__WRITTEN EXERCISE__: Copy every one of the following rows word for word.

__PROVIDED ENTRIES__:
○ ○ ○
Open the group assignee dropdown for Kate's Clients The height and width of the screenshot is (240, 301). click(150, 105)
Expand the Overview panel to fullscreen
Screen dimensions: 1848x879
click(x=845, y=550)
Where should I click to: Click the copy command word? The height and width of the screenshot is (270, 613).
○ ○ ○
__RESULT FOR THIS EXERCISE__:
Open the group assignee dropdown for Kate's Clients The height and width of the screenshot is (240, 301). click(150, 105)
Expand the Overview panel to fullscreen
Screen dimensions: 1848x879
click(x=845, y=550)
Where should I click to: Click the copy command word? The height and width of the screenshot is (270, 613).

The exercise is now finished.